Dans le cadre de l'examen en séance publique du projet de loi, le Sénat a apporté plusieurs modifications, souvent utiles, principalement au régime du nouveau contrat offrant un complément de rémunération : nouveau mécanisme de soutien au développement des énergies renouvelables qui devrait se substituer au contrat fondé sur un tarif d'achat fixe.
Le texte de la "petite loi" en cours d'examen au Sénat est disponible ici.
L'article 23 du projet de loi est relatif au "complément de rémunération" qui doit permettre aux énergies renouvelables d'être soutenues dans une perspective d'accès au marché.
La confirmation du caractère administratif de tous les contrats d'achat. Pour mémoire, les sénateurs avaient confirmé en commission, que les contrats d'achat et de complément de rémunération, signés directement ou à la suite d'un appel d'offres, sont, dans tous les cas, des contrats administratifs.

◆ **LIGNES DE DONNÉES**
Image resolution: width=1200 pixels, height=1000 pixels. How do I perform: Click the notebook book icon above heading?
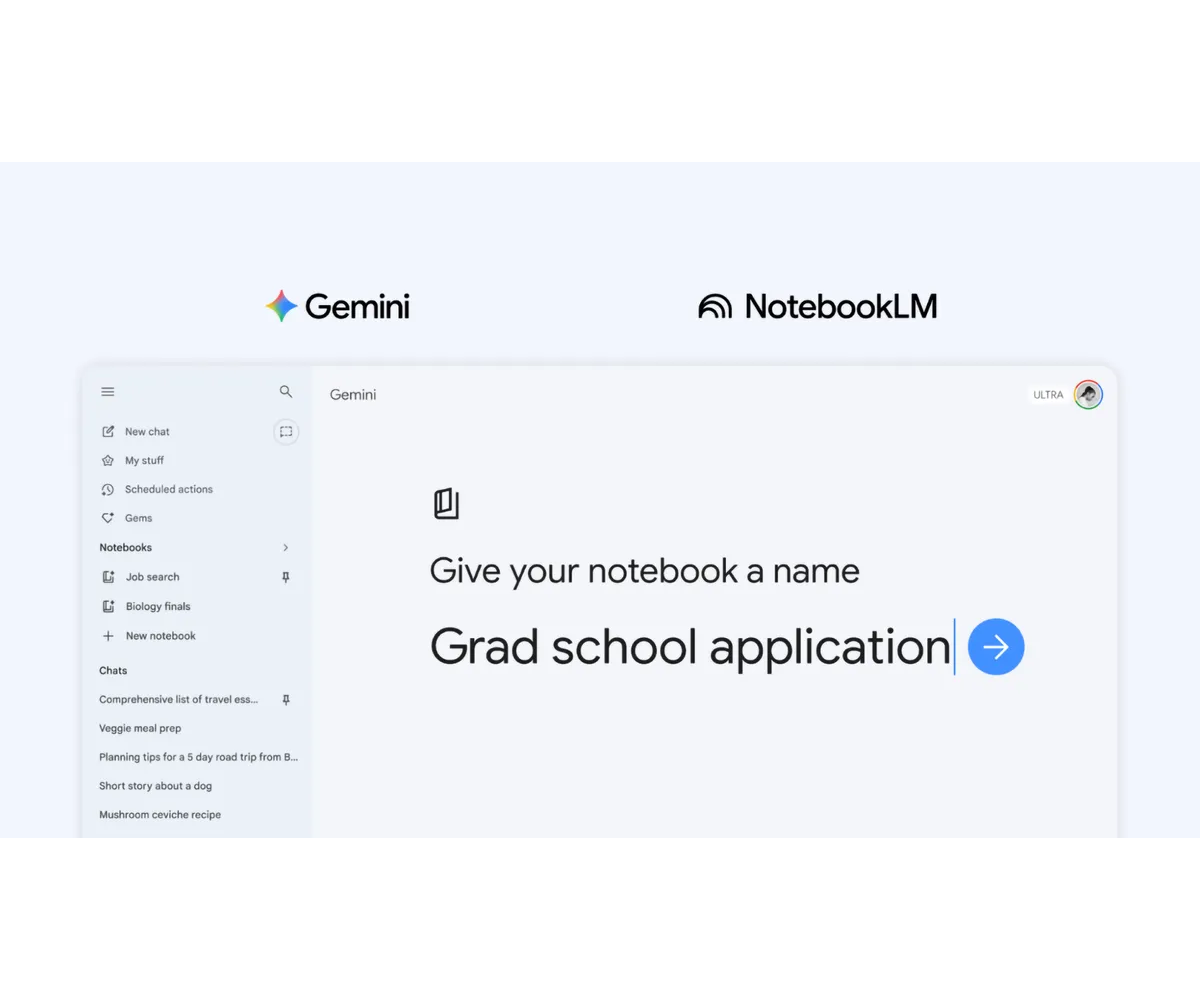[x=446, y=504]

==

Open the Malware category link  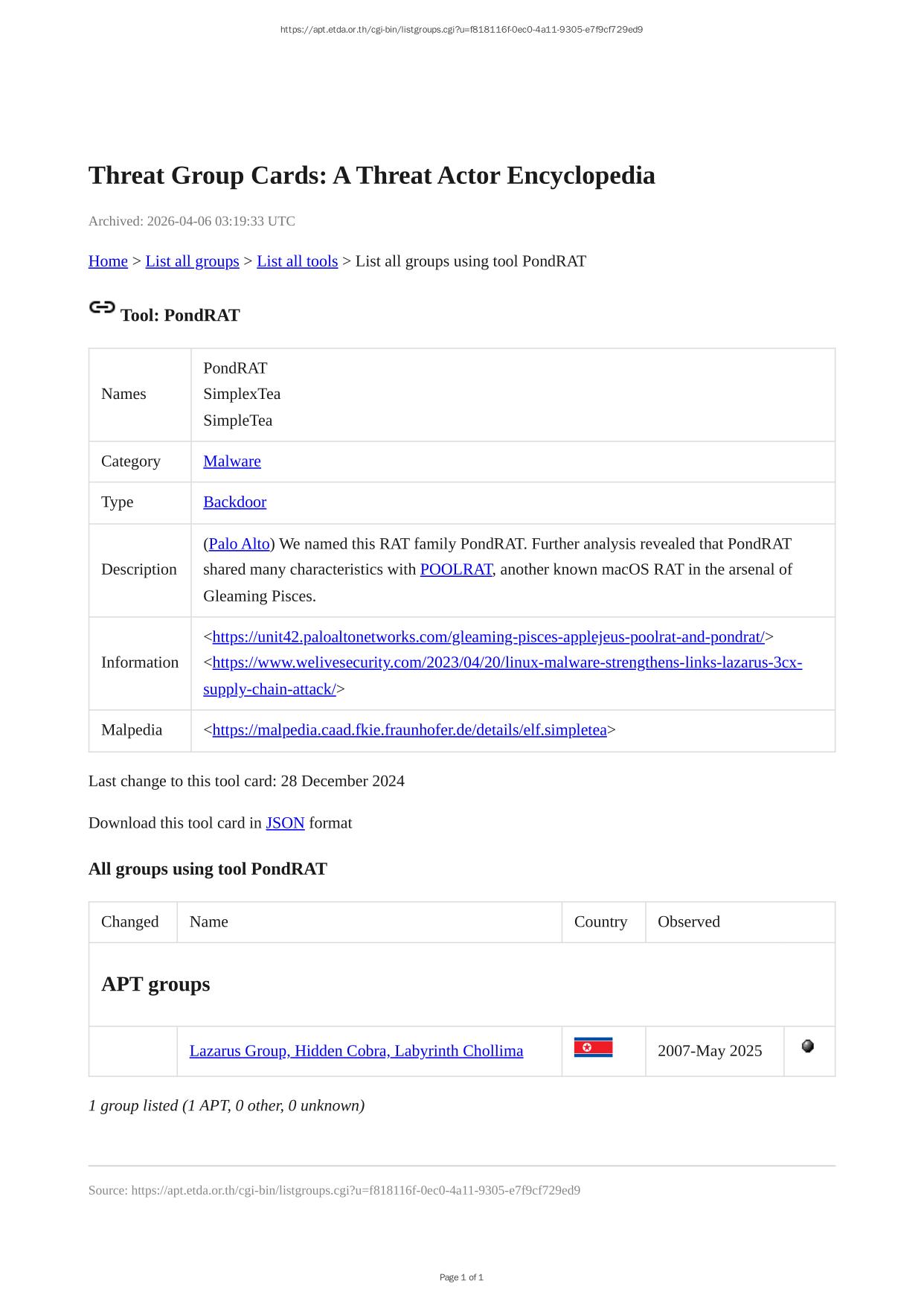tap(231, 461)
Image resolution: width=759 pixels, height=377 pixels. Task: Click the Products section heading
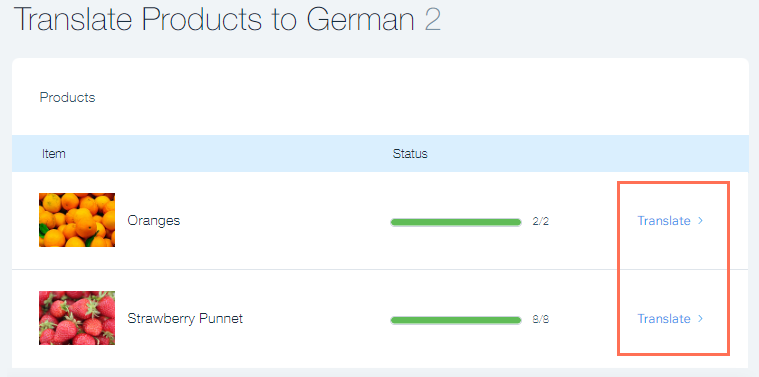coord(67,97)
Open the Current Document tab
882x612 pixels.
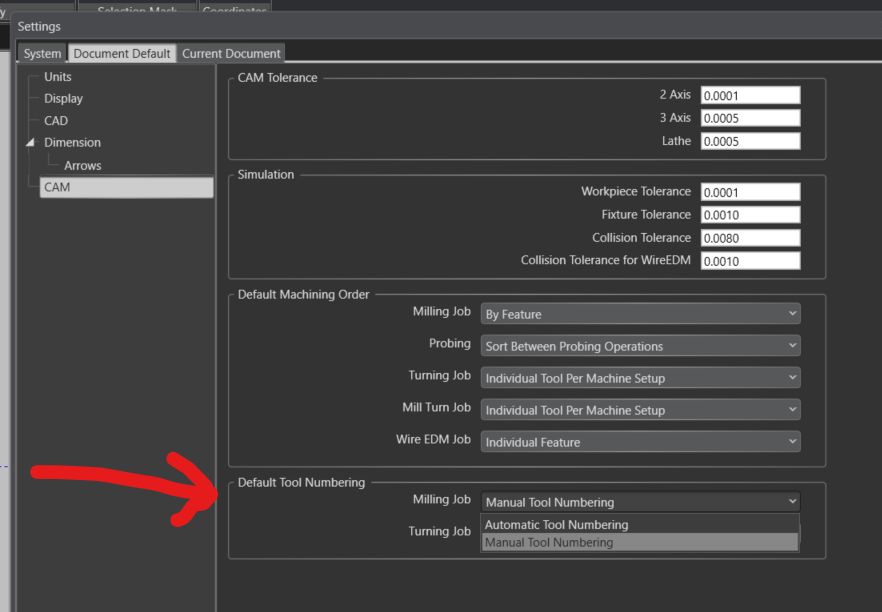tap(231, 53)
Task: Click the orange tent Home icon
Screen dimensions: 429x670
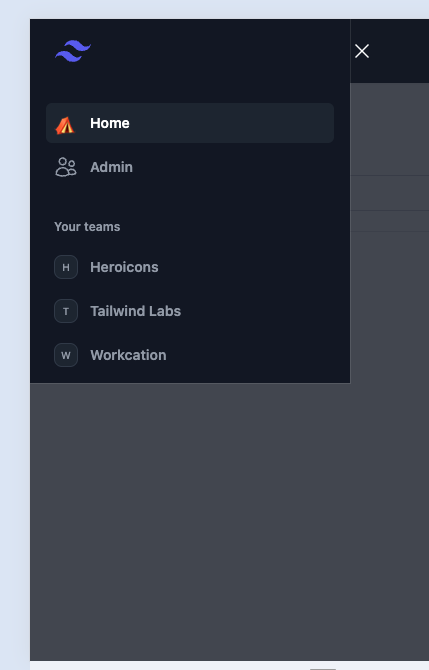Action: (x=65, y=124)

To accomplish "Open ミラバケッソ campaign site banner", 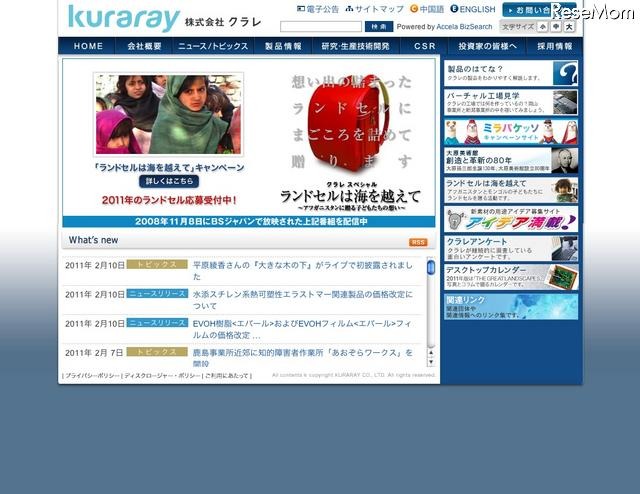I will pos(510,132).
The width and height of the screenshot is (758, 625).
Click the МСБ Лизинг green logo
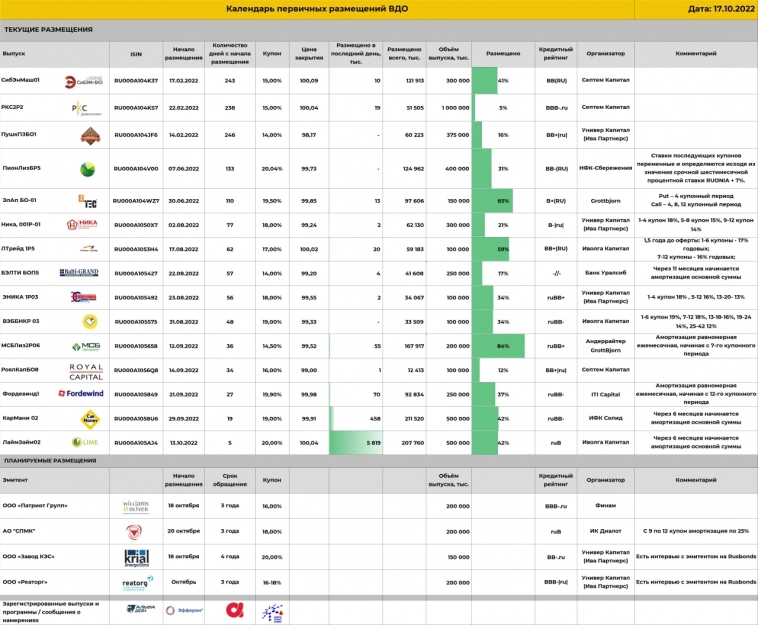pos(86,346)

---

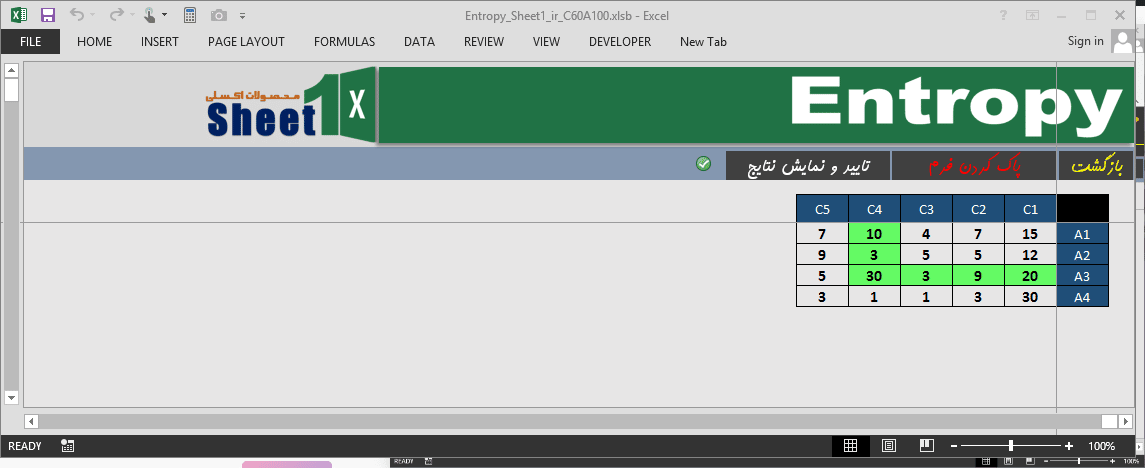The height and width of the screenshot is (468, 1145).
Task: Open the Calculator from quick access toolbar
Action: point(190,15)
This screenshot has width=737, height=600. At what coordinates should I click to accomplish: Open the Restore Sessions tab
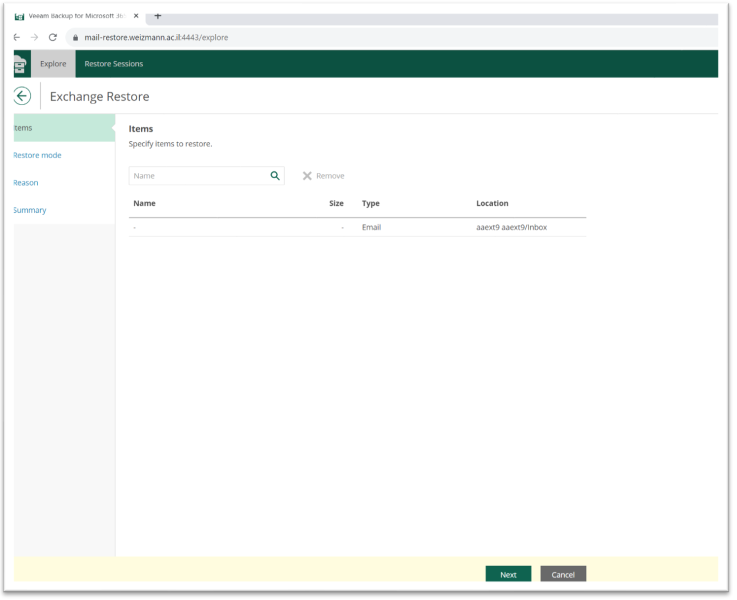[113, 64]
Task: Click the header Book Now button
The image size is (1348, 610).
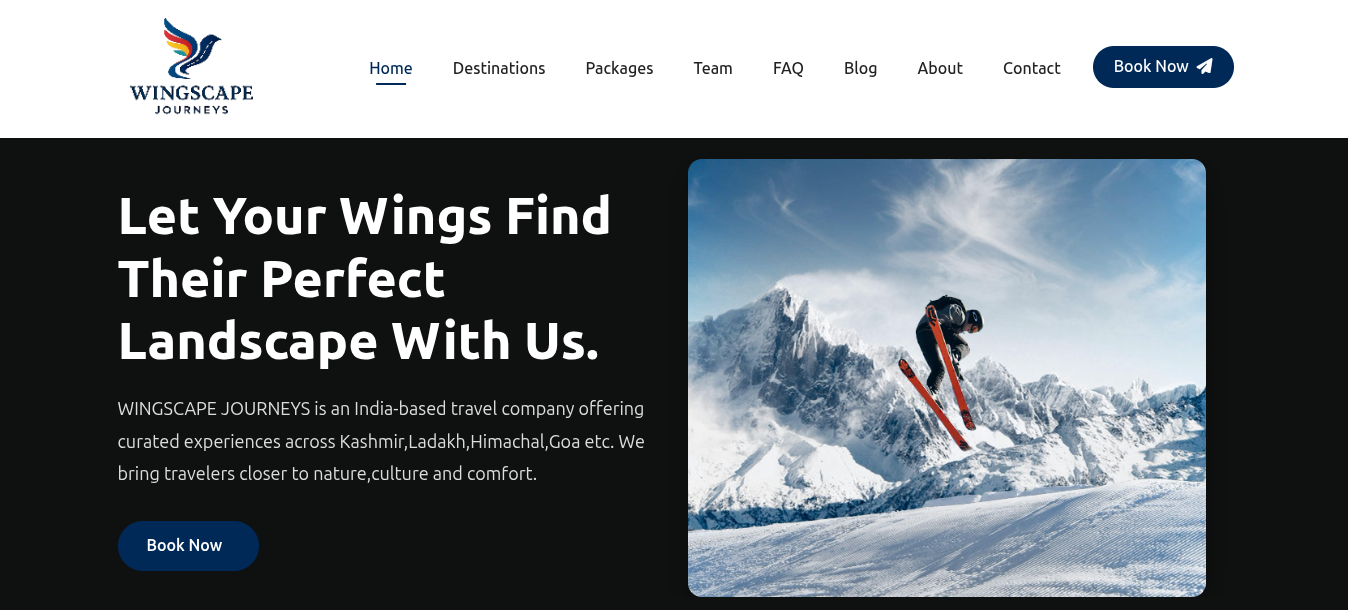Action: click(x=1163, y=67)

◆ **CONSIGNE DE L'EXERCICE**
D'après l'extrait du document, quel article du projet de loi porte sur le complément de rémunération ? Les entrées proviennent d'une autre source que l'extrait du document.

◆ **RÉPONSE À L'EXERCICE**
L'article 23.